As such, vision statements should be viewed as living documents that will be revisited and revised.
How to write a vision statement
Writing your vision statement is a time for creativity, ambition and fun, but the task should be approached seriously.
"There is a process to this, and it's not usually quick or simple," said Linsi Brownson, founder and creative director of business strategy group Spark Collaborative. "The best way to begin is to reflect on some of the most significant events or ideas that have impacted the company."
A vision statement should also be concise, no longer than a sentence or a few paragraphs. You want your entire team and organization to be able to quickly repeat it back and more importantly understand it, said Falkowski. But a vision statement should be more than a catchy tagline, he said.
"(It) can be smart and memorable, but this is for your team and culture, not for selling a specific product," Falkowski said.
To begin, Brownson advised first identifying core values of the organization when drafting your vision statement. Then, ask yourself, "What do we do right now that aligns with these values? Where are we not aligned with these values? How can we stay aligned with these values as we grow over the next five years, 10 years?" Those questions address your current situation and help identify the bigger-picture vision, Brownson said.
Next, ask yourself what problems your company hopes to solve in the next few years. What does your company hope to achieve? Who is your target customer base, and what do you want to do for them?
"Based on your responses to these questions, ask yourself what success will look like if you accomplish those things," said Jené Kapela, owner and founder of Jené Kapela Leadership Solutions. "This answer should shape your vision statement."
When you're crafting your vision statement, dream big. Don't worry about practicality for now — what initially looks impossible could be achieved down the road with the right team and technologies. Work on shaping a vision statement that reflects the specific nature of your business.
Shockley noted that there is nothing wrong with a vision statement being a little daring, distinct or even disagreeable.
"If a vision statement sets out a generic goal that anyone can agree with, it is likely to produce mediocre results," he said. "A goal like 'delivering an exceptional experience' applies equally to a hospital, bank or fitness club."
Tips for crafting your vision statement
Vision statements should stretch the imagination while providing direction and clarity. A good vision statement will help inform direction and set priorities while challenging employees to grow. The vision statement should be compelling not just to the high-level execs of your company, but also to all employees.
Based on our expert sources' advice, here are some tips to keep in mind:
- Project five to 10 years in the future.
- Dream big and focus on success.
- Use the present tense.
- Use clear, concise language.
- Infuse your vision statement with passion and emotion.

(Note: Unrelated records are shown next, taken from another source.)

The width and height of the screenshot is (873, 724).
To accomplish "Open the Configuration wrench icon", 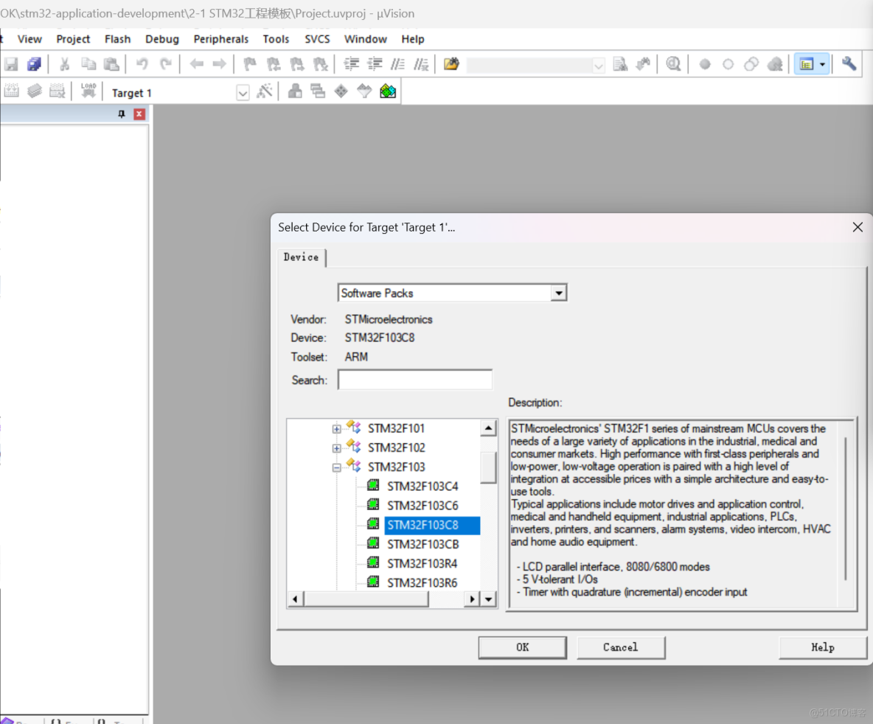I will pyautogui.click(x=849, y=65).
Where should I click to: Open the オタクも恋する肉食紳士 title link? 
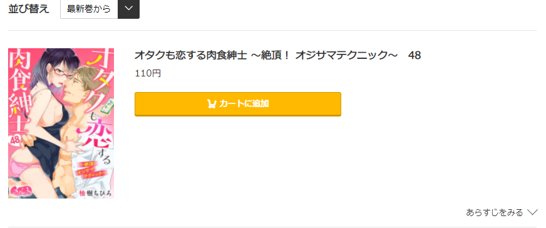191,55
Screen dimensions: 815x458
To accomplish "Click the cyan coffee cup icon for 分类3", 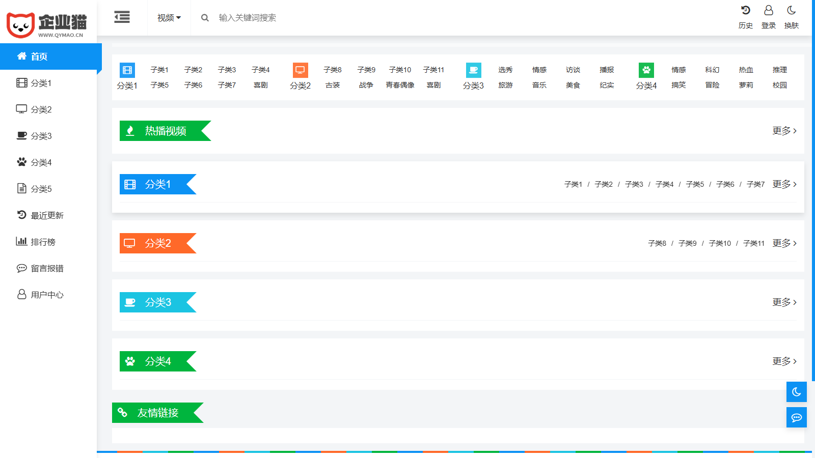I will [x=473, y=70].
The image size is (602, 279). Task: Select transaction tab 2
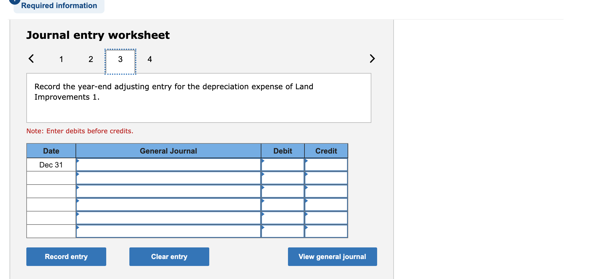91,59
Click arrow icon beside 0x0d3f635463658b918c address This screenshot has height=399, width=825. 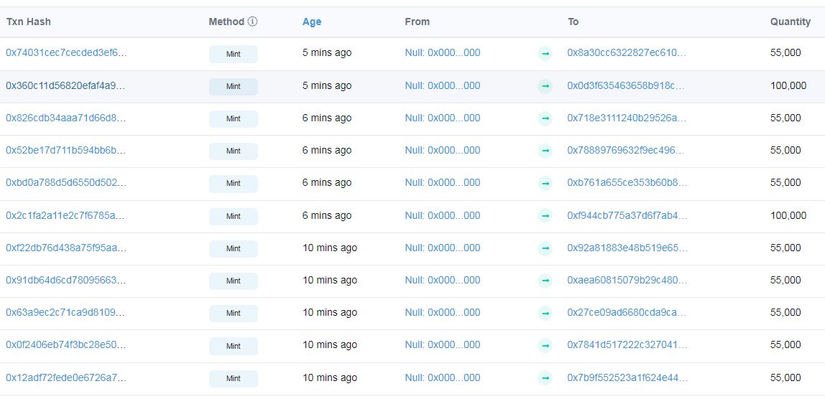click(x=545, y=85)
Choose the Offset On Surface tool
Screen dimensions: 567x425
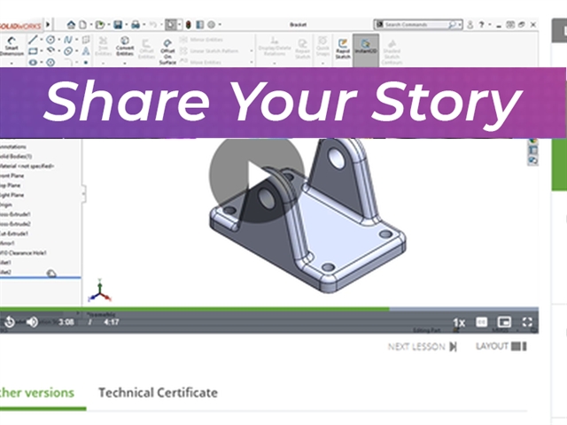[167, 52]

- Paint a graphic mental picture of the business you want.
- Have a plan to communicate your vision statement to your employees.
- Be prepared to commit time and resources to the vision you establish.
Your completed vision statement will give employees a clear idea of your company's path forward. Then it's up to you to nurture and support that vision and to inspire your employees to do the same.
"Don’t be afraid to think big from the beginning, as the vison statement can set you on your overarching path to success," Shawe said. "However, expect that it will also need to evolve. The only constant in business is change."